- [The problem] Sort through the entries below and pull out lines containing the word "Open".

- [Task material]
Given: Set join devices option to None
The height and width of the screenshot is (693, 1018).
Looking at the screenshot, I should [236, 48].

---

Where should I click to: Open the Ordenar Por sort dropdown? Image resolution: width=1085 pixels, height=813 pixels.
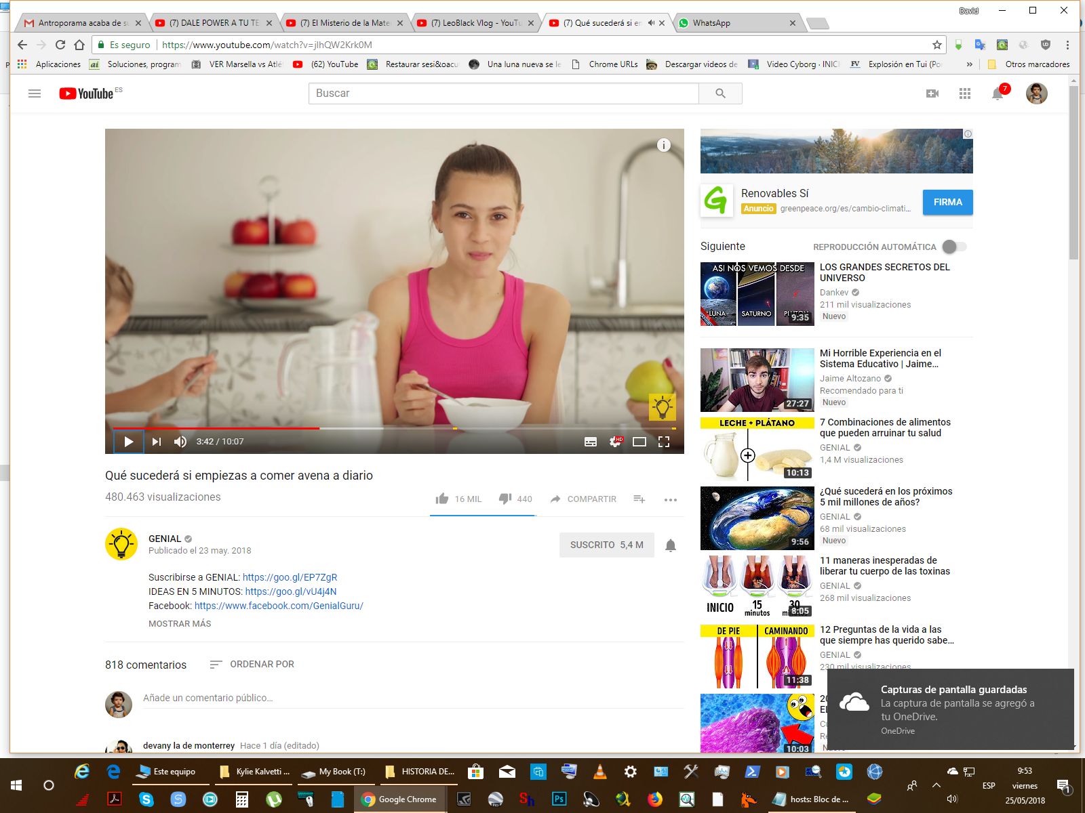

==

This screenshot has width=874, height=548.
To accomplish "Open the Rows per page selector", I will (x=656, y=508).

- [Finished task]
Where should I click to: Open the Ordenar Por sort dropdown? Image resolution: width=1085 pixels, height=813 pixels.
To accomplish "Open the Rows per page selector", I will (x=656, y=508).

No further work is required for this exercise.